Yoga : Pranayama and the Teaching of Hatha Poses

I use to have a big anxiety about being in front of the classroom. It was a really annoying thing to have anxiety about because all through life you present yourself in front of people. In high school, I ended up becoming heavily evolved in theatre for all 4 years and I am currently minoring in Theatre management. I can honestly say that by allowing myself to ease into a hobby that helps eliminate that anxiety it has helped me in other areas of my life. This yoga class is a perfect example.

I discuss that anxiety above because of the fact that we taught the class Hatha Yoga poses. I was nervous at first when we were told we were going to be teaching the class a lot during this May Term. Then it quickly faded away because all of us students were in the same boat. We all had to do it.

The Triangle Pose (Trikonasana)

The pose that I ended up teaching the class is called the Triangle Pose, also known as Trikonasana in Sanskrit. It is used in order to increase mobility in the hips and lower back. The pose can also be felt in the legs, neck, spin, and arms.
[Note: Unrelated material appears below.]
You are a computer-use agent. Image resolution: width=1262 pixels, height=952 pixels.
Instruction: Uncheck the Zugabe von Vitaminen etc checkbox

The benefits of the pose include reduced stiffness in various parts of the body, correcting the alignment of the shoulders, strengthening of the ligaments in both the arms and legs, as well as many other benefits. It is important t take caution when doing this pose. Not all poses are safe for everyone to do especially if you known that a pose may hurt a current injury even more. The twisting of the spin may be beneficial to some but it can also hurt the lower back instead of help. Always take caution when performing yoga and never push into poses that are uncomfortable. Yoga needs to be taken at a slow and steady rate. Rushing into difficult poses is never a good idea.

Performing the Pose

The poses is usually done in two part, facing right, and then facing left.

1.) Start by standing in the Mountain pose facing the front of the mat.

2.) Turn your body to face the side of the mat and walk your legs apart about 3-4 feet. (the more advanced you are the further you can have your legs apart) Make sure that your heels are inline with each other.

3.) Turn your right foot 90 degrees to face the front of the mat and turn your left foot inward about 45 degrees.

4.) Extend your arms out to create a T-shape with your body, reaching out to feel as though your arms and legs continue on beyond what they really are. Inhale as you bring your arms up. The palms of your hands should be facing down.

5.) The legs should be making a triangle and your arms should be parallel to the floor. Remember to stay as straight in line with your body as possible. Imagine yourself pressed between two panes of glass.

6.) Drop your right arm down to touch either your shin or your floor and extend the left arm up into the air above you. The arms should still be in line with each other. Turn your face up to look at the inside of your left palm. Exhale while you move down into this position.

7.) Repeat breathing in and out as much as you would like. Exhale as you come up from the pose.


Pranayama Breathing

Meditation has always been something I found very interesting. I have done it a few times for theatre classes as well as on my own. I would love to make it a regular part of my week. I think that I will find myself a lot more relaxed and focused if I bring meditation into my life.

I absolutely love Pranayama breathing! When we did the A-O-M pranayama it certainly made me feel like the class was connected as one. I find that very rewarding and it is exactly what I was hoping we would do in class. Being aware that you are one with the Universe is a really exciting feeling.